Hypervigilance, the trauma counselor called it during their last session. A symptom of PTSD. Meaning, an abnormal state of being.
Who cared, Leah thought. Who was he to decide what was “normal” after what she and Emily had been through? As long as it kept her daughter safe, gave Emily room to grow and be happy, live the life she deserved, then any strain on Leah’s psyche was worth it.

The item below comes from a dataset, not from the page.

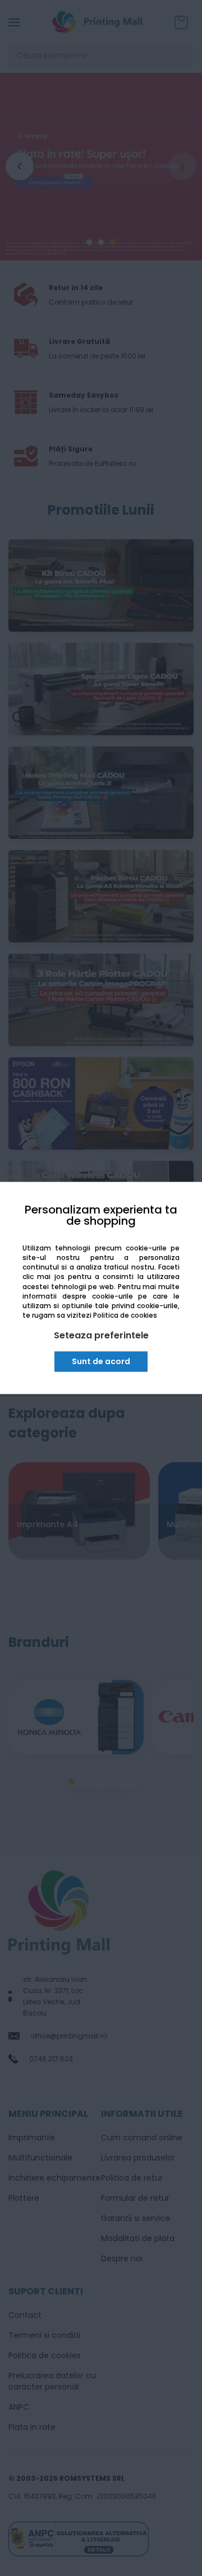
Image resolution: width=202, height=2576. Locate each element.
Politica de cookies (125, 1315)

“She’s still a real doctor.” Emily surprised Leah by coming to her defense. “But now she gets to help people with toys.” She was referring to the child-friendly interview room where she’d given her own statement after Ian’s murder. “So now your job is fun, right, Mommy?”
Leah didn’t answer right away, distracted by her daily dilemma of navigating a labyrinthine route to school to avoid their old house—the house Emily still thought of as home, and Leah as a nightmarish crime scene. It was difficult because the school was only two blocks up the street from their old place, but the last thing she needed was Emily to break down, screaming about wanting to go home again.
“My job is always fun, pumpkin,” she answered as she diverted down a one-way street heading past the park. “But you know the most fun part?”
“Bullet wounds? Getting an arm cut off?” Nate asked, leaning forward with excitement. Leah made a note to ask Luka what the kid was watching on TV. He made a karate chopping motion accompanied by sound effects. “Pow-ee! My arm, my arm! Where’d it go?”